## Assigned task
In the records below, find the line that contains "نماکاری ساختمان (119, 2167)" and the line that contains "Back to Education Centre (127, 83)". Set down exactly those lines and every line between them, and nothing more.

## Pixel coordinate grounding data
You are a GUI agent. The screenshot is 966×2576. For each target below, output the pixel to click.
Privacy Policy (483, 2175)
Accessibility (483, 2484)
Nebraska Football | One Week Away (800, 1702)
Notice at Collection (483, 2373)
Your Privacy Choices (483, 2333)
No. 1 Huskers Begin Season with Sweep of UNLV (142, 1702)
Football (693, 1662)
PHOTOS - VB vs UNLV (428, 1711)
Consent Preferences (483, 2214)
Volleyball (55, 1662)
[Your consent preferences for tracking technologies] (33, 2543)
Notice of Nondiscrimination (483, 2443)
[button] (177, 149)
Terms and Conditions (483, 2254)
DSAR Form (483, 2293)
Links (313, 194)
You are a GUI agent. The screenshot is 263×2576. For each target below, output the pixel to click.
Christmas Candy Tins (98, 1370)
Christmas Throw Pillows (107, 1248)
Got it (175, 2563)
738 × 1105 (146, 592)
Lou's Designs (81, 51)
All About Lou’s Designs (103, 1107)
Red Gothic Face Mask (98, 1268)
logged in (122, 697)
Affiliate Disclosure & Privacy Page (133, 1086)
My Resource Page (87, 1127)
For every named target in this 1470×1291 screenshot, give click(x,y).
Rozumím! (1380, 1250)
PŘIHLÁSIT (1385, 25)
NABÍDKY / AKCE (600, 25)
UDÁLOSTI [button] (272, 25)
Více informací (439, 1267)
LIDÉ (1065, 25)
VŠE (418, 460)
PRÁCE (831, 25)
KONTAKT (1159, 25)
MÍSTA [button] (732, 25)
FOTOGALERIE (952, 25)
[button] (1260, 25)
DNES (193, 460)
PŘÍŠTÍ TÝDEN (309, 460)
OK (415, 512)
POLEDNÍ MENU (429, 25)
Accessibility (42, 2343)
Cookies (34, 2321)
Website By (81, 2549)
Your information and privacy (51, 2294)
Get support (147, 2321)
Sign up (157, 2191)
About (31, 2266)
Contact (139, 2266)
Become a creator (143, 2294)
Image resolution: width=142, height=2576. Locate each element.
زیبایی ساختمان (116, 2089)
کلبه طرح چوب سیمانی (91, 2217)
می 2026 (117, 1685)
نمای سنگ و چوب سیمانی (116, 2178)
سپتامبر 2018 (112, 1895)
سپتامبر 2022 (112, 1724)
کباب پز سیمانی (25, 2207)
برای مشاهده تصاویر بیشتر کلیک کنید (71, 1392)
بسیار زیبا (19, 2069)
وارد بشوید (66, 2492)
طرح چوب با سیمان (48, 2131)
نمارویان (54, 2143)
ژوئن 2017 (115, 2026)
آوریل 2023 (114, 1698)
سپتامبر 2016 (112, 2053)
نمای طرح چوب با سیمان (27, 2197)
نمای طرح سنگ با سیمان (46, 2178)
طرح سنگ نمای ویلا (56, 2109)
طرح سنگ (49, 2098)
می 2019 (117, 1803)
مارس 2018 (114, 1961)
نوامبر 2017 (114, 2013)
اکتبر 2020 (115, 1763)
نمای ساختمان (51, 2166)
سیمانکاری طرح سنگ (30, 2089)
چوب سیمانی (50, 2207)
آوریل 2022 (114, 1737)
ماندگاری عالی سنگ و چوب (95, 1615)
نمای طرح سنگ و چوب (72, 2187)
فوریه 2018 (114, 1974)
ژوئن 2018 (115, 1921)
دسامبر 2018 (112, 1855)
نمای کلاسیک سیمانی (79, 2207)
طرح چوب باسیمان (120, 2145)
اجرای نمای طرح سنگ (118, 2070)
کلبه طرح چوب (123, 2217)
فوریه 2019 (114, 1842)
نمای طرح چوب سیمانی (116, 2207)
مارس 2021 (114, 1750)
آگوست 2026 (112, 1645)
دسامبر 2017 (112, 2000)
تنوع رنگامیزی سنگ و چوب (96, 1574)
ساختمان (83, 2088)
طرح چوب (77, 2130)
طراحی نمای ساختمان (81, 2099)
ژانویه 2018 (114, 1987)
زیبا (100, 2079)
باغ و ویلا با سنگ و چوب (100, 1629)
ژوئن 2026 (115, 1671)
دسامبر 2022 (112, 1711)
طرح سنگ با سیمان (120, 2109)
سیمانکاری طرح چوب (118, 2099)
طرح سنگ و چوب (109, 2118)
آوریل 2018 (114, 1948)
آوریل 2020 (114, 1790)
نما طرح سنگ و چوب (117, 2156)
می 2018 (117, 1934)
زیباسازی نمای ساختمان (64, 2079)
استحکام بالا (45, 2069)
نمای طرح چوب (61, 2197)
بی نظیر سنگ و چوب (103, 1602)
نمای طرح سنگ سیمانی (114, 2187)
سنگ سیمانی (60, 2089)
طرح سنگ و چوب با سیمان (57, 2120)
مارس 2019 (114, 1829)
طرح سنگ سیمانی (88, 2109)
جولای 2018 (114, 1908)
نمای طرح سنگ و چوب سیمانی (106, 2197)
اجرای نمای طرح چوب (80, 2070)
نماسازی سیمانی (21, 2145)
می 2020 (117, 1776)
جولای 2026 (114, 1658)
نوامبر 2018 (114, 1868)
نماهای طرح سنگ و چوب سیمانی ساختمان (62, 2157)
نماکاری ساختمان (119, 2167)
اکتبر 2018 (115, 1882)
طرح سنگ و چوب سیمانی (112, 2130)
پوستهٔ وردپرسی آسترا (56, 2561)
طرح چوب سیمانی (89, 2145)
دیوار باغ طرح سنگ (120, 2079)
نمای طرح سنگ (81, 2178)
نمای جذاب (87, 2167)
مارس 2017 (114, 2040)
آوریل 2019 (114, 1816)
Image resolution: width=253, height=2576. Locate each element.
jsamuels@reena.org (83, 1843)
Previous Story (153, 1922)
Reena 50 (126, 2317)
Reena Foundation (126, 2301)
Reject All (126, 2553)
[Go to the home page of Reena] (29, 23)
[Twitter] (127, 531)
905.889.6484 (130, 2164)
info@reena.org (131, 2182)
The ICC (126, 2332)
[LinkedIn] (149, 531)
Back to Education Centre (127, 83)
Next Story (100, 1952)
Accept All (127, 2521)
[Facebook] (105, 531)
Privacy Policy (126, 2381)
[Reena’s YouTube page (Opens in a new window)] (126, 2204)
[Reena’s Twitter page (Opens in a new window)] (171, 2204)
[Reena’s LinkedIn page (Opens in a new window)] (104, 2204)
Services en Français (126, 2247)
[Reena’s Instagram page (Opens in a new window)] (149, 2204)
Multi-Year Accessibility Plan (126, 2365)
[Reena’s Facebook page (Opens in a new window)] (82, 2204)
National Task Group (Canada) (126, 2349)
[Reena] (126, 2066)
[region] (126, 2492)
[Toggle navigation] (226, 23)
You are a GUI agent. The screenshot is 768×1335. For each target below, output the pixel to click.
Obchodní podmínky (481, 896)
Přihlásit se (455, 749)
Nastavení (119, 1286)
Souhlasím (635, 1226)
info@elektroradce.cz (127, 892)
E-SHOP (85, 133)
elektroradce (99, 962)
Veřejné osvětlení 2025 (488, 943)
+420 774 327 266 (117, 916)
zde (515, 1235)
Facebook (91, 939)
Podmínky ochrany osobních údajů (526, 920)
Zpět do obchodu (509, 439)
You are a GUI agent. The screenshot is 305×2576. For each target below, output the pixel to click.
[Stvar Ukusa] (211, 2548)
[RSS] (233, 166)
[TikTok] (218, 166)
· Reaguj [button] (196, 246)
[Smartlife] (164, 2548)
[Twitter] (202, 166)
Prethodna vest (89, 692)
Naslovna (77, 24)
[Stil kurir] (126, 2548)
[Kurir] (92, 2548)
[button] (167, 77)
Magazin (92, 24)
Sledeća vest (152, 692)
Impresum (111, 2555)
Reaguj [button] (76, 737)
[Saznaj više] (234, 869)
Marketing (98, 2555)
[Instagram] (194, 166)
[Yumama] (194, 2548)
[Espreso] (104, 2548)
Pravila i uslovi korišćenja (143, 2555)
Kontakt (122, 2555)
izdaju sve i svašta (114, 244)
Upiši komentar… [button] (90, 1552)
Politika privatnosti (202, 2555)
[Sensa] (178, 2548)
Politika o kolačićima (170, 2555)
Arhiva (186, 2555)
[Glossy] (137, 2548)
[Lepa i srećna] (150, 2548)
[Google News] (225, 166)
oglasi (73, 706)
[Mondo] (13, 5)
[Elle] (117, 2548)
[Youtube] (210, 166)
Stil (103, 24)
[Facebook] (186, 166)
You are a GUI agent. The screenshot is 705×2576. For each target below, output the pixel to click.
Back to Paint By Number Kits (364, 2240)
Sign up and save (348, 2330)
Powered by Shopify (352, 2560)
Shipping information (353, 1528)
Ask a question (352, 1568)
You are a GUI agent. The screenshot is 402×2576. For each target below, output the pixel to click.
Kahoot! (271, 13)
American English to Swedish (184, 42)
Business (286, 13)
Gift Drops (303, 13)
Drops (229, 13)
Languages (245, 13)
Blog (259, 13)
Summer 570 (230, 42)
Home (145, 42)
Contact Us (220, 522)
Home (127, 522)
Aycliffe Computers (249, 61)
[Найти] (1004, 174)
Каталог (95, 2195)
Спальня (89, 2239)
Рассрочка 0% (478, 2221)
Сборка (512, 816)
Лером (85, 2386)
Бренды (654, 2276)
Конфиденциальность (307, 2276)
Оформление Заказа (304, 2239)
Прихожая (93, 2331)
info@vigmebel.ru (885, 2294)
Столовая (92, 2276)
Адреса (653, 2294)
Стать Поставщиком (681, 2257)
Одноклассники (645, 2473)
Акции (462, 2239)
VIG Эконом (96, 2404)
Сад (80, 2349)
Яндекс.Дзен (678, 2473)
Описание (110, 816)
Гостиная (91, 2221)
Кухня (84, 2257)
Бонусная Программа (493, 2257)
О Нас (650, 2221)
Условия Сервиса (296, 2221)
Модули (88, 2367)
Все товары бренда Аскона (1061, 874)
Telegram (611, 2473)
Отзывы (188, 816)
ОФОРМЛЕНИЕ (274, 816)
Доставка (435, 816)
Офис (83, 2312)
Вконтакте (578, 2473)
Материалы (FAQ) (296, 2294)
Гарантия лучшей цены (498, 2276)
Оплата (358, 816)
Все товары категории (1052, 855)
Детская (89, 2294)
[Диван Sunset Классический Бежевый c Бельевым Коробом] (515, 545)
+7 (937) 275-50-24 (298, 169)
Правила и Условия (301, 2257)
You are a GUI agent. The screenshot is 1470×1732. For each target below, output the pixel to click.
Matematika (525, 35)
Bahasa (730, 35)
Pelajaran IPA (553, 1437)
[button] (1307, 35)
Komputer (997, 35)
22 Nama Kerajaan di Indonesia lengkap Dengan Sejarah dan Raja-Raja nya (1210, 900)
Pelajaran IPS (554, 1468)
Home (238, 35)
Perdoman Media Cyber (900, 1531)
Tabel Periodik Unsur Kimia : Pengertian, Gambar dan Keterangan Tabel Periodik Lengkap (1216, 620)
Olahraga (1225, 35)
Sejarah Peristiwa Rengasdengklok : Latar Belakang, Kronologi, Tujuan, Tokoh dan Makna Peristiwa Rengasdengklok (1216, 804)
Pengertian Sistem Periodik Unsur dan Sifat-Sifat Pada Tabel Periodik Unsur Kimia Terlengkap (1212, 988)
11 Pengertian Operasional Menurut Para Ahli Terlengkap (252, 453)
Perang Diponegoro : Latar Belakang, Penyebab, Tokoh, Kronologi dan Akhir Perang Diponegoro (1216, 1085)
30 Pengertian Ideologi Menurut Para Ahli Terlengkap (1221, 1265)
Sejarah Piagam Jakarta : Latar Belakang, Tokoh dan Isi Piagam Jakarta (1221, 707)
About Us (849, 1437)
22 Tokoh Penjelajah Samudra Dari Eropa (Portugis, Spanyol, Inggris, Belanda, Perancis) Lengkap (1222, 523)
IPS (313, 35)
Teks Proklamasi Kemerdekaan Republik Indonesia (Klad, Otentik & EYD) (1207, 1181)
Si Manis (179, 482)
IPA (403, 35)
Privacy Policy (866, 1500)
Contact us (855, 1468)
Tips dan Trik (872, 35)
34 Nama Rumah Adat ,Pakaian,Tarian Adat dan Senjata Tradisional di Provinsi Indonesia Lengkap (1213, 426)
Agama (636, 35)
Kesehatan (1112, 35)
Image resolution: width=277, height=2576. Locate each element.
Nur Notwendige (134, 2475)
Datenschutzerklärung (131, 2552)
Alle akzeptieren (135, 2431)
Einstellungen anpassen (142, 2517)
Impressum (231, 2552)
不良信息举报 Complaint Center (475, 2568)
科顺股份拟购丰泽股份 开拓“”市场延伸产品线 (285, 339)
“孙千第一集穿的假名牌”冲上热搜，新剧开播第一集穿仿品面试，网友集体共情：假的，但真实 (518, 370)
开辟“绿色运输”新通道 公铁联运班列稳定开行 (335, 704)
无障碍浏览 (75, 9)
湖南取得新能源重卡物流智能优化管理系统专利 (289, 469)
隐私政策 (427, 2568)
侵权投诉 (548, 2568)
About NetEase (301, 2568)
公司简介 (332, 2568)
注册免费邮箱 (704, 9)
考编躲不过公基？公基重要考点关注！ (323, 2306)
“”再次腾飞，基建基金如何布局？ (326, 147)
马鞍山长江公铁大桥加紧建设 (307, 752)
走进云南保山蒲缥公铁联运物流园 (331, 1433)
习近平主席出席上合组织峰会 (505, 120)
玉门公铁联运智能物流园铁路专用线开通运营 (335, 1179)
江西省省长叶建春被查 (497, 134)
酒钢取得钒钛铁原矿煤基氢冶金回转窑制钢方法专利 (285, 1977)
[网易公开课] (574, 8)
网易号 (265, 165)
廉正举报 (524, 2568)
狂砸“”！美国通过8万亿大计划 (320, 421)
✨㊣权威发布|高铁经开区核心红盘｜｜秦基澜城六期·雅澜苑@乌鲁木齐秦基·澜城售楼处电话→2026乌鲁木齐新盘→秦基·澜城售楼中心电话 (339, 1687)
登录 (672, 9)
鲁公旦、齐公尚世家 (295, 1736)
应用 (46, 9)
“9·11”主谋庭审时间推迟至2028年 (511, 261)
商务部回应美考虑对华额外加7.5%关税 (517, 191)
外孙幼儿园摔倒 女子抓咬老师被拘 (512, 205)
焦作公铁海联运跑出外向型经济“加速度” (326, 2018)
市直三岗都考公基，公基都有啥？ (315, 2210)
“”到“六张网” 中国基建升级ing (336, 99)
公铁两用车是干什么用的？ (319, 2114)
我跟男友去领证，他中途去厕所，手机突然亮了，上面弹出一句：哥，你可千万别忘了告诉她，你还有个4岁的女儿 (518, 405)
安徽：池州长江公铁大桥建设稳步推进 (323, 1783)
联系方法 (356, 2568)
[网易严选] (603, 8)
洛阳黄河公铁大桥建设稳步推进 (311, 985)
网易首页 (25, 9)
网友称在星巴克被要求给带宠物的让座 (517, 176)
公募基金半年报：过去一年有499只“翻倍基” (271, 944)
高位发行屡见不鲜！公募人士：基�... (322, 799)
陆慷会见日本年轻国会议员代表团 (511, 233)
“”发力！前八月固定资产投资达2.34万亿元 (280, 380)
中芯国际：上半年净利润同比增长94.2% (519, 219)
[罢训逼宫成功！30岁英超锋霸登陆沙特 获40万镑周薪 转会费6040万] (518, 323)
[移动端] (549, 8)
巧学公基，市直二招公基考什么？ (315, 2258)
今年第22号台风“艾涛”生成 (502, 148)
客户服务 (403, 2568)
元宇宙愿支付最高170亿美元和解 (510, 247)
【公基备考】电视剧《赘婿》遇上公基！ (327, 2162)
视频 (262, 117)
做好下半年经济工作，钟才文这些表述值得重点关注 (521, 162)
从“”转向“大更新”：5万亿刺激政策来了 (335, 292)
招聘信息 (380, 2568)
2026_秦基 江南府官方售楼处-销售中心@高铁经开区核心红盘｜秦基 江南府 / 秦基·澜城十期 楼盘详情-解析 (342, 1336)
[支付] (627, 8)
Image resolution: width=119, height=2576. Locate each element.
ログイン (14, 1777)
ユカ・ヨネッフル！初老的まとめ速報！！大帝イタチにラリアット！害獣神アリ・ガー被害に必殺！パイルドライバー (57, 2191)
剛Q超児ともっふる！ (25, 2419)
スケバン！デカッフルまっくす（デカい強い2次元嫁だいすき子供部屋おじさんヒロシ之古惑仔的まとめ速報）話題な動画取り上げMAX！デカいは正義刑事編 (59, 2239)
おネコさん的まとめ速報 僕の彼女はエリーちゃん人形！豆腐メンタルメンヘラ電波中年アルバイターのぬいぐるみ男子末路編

## Solution to this problem
نماکاری ساختمان (119, 2167)
اکتبر 2018 (115, 1882)
طرح سنگ و چوب سیمانی (112, 2130)
پوستهٔ وردپرسی آسترا (56, 2561)
طرح چوب سیمانی (89, 2145)
دیوار باغ طرح سنگ (120, 2079)
نمای طرح سنگ (81, 2178)
نمای جذاب (87, 2167)
مارس 2017 (114, 2040)
آوریل 2019 (114, 1816)
Image resolution: width=253, height=2576. Locate each element.
jsamuels@reena.org (83, 1843)
Previous Story (153, 1922)
Reena 50 (126, 2317)
Reena Foundation (126, 2301)
Reject All (126, 2553)
[Go to the home page of Reena] (29, 23)
[Twitter] (127, 531)
905.889.6484 (130, 2164)
info@reena.org (131, 2182)
The ICC (126, 2332)
[LinkedIn] (149, 531)
Back to Education Centre (127, 83)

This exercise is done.